ABOUT THIS TASK: The required output is the line containing "Task: Sort by the KD column header" and every line after it, transcribed exactly through the end of the data below.

(Saved data entries)
——
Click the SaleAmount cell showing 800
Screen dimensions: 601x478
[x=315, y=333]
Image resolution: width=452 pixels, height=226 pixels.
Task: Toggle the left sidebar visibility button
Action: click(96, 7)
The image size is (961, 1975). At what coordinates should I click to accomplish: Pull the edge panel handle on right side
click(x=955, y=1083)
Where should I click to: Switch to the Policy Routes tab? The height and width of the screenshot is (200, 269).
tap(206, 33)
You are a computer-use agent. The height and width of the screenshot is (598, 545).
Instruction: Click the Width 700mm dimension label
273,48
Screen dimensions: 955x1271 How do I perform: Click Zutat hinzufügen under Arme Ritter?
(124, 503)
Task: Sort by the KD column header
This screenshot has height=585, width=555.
——
RESPONSE BOX:
Task: Sort by the KD column header
This screenshot has height=585, width=555.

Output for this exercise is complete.